A clear timeline of events from first symptoms to current presentation is extremely important to categorize the patient into the various clinical presentations. This helps identify potential structural abnormalities as well as focus treatment. A patient’s age, handedness, and activity levels both within and outside the workplace are important for the treatment algorithm. As with any instability history, the frequency of both pain and instability episodes should be sought as well as the least amount of activity required to cause symptoms.
Physical examination should begin by noting body habitus and resting scapular position. Inspect for muscle atrophy associated with concomitant nerve or rotator cuff injury. Posterior labral tears can be associated with labral cysts extending into the spinoglenoid notch which can compress the suprascapular nerve causing muscle atrophy and weakness. Inspect full range of movement looking for any scapular dyskinesia or muscle patterning abnormalities. Palpate the shoulder’s bony landmarks as well as the posterior joint line, which is often tender. Test for generalized ligamentous laxity followed by specific shoulder laxity with comparison to the unaffected shoulder. Look for a sulcus sign, anterior apprehension and relocation, but specifically for a posterior instability with the load and shift test and Jerk test. It is important to note the patient’s behavior during the physical exam and distinguish the truly apprehensive patient from a voluntary dislocator. Surgery for habitual dislocators is generally associated with poorer outcomes.

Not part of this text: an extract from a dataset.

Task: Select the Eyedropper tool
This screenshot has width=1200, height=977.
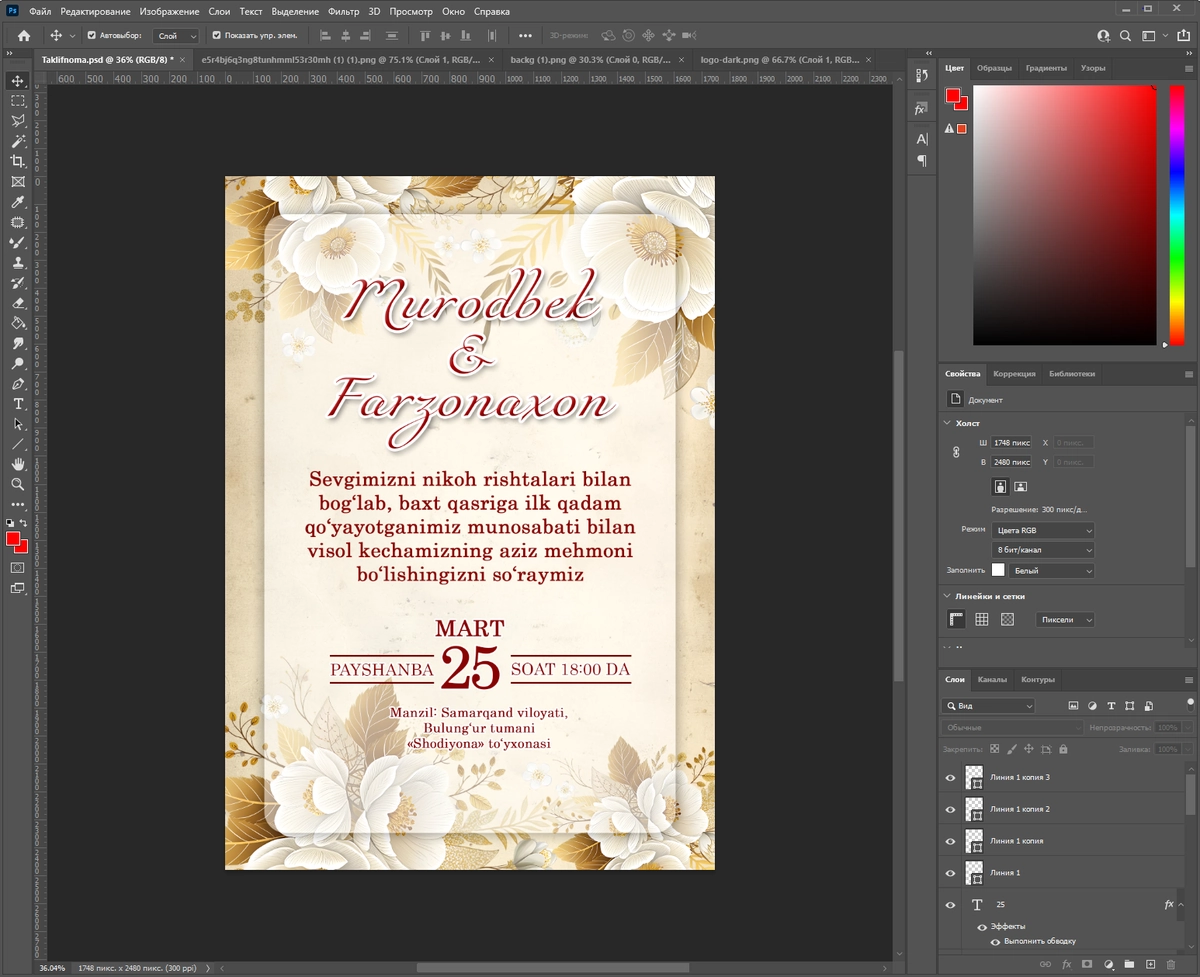Action: pos(17,201)
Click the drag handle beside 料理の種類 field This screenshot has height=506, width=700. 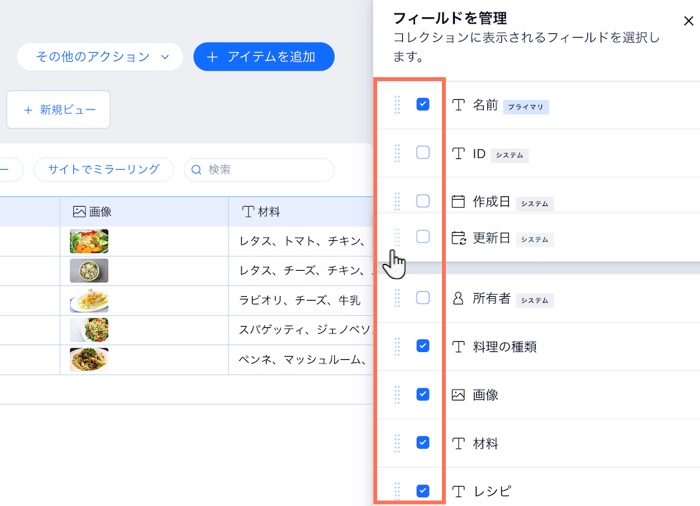tap(397, 346)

Imaging of the shoulder will often include anteroposterior (AP), scapular Y and axillary plain X-rays which are usually normal but may identify bony abnormalities such as a reverse Hills-Sachs, posterior bony Bankart lesion, or glenoid retroversion or dysplasia. Computerized tomography (CT) with 3-dimensional imaging is best at analyzing suspected abnormalities seen on plain films. A magnetic resonance image (MRI) is the most sensitive test to identify the posterior labral pathology associated with posterior instability. Its sensitivity is increased with the use of intra-articular contrast. A MR arthrogram will identify labral pathology and capsular pathology, such as a reverse humeral avulsion glenohumeral ligament (HAGL) lesion and capsular redundancy. Concomitant injury to the rotator cuff and posterior labral cyst pathology will be visualized as well.

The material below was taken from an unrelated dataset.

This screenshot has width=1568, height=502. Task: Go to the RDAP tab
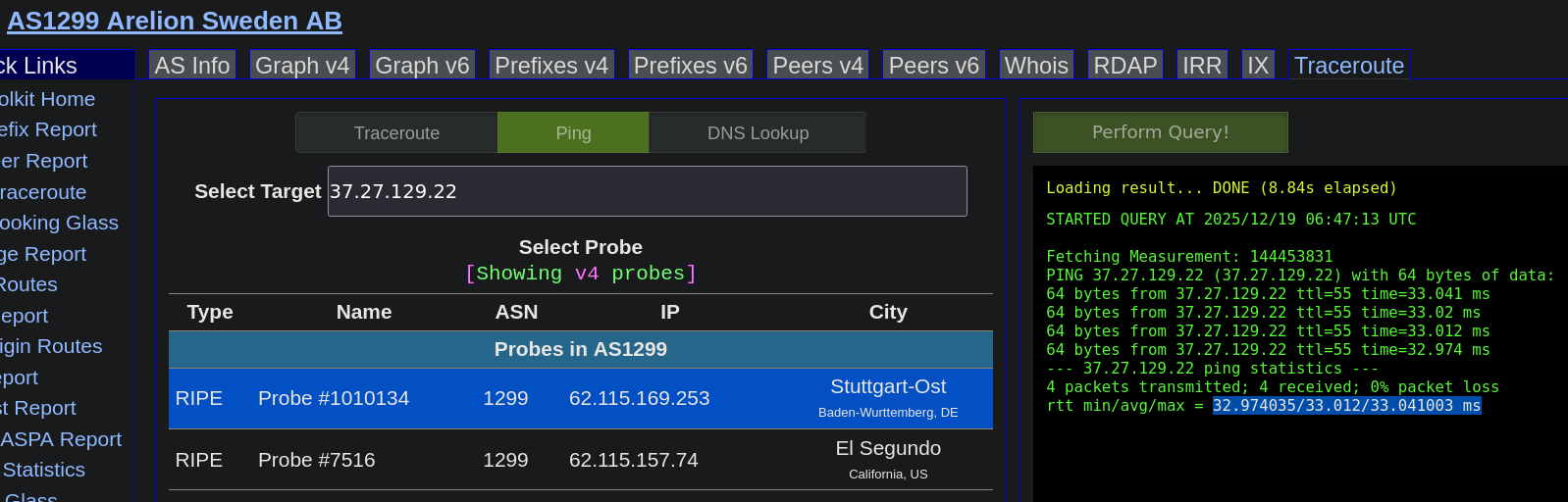pos(1124,66)
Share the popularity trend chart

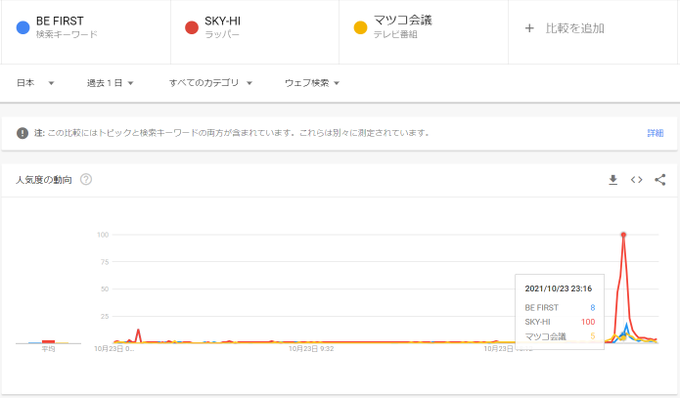click(x=660, y=180)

Non-operative management is usually the first mode of treatment. It may also be considered in athletes who will require surgical stabilization but are midseason and need to play through their episodes. Patients should begin a program of at least 4-6 months duration with both activity modification and physical therapy. Therapy focuses on strengthening of the muscular stabilizers of the shoulder, scapular stabilization, as well as proprioceptive exercises. Non-operative management is more likely to be successful in those with muscular patterning abnormalities. However, those with traumatic causes are likely to fail non-operative management and will often require surgical intervention if symptoms persist.
Indications for Surgery
Patients should have an identified osseous or soft tissue lesion. They should have failed non-operative treatment with ongoing posterior pain and instability episodes. The pattern of instability should ideally be unidirectional posterior. Similar to anterior instability, procedures can be thought of as soft tissue procedures (mainly arthroscopic surgery) and osseous procedures (mainly open surgery). Unlike anterior instability where values of glenoid bone loss help dictate the need for osseous procedures of the glenoid or humeral head, no such consensus exists in posterior instability. Fortunately the majority of patients who have posterior labral tears and posterior capsular laxity are indicated for soft tissue procedures to address these deficiencies without need to address minor bony deficiencies.

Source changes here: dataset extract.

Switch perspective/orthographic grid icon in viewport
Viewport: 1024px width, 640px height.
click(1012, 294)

The abnormalities that need to be potentially addressed are posterior labral tears, reverse bony Bankart lesions, reverse HAGL lesions, or reverse Hill-Sachs lesions. Most patients will have a glenoid soft tissue lesion, i.e. labral tear, with or without an osseous lesion. Associated capsular laxity may need to be addressed as well.
Posterior labral tear and capsular laxity
The patient can be positioned in either a lateral decubitus or beach chair position. We prefer a lateral position for labral pathology as traction allows better access for capsular and labral work. The patient is given a regional nerve block and under sedation or general anesthetic a standard shoulder arthroscopy is performed with a posterior viewing portal (Figure 1). An anterior portal is utilized to examine and probe the labrum.
After a diagnostic arthroscopy is completed preparation is made to repair. An accessory posterior portal, a so called 7 o’clock portal, is made 2 cm lateral and 2 cm inferior to the posterior viewing portal. It is important to position this portal so as to give a good line for proposed anchor placement onto the posterior glenoid rim. Additional portals such as the Port of Wilmington are helpful to gain appropriate line of anchor insertion for the superior portion of the posterior labrum. It is helpful to use a large bore cannula to allow passage of various suture passers and retrievers. To complete the repair you can either view through the anterior portal or remain in the posterior viewing portal. Our preference is anterior portal viewing.
Mobilize the labral and capsule tissue with an elevator to aid reduction and exposure (Figure 2). Prepare the glenoid rim in a similar technique as that described for a Bankart repair with a rasp and burr to provide a bony footprint (Figure 3). We prefer to use knotless anchors avoiding potentially harmful knot stacks. A curved penetrating device which allows suture passage is used (Figure 4). We want to superiorly translate the capsule to reduce the redundancy so we aim to bite tissue quite inferior to the intended anchor site, passing through the capsule and exiting at the glenoid rim collecting the labrum with the pass (Figure 5, Figure 6, Figure 7, Figure 8).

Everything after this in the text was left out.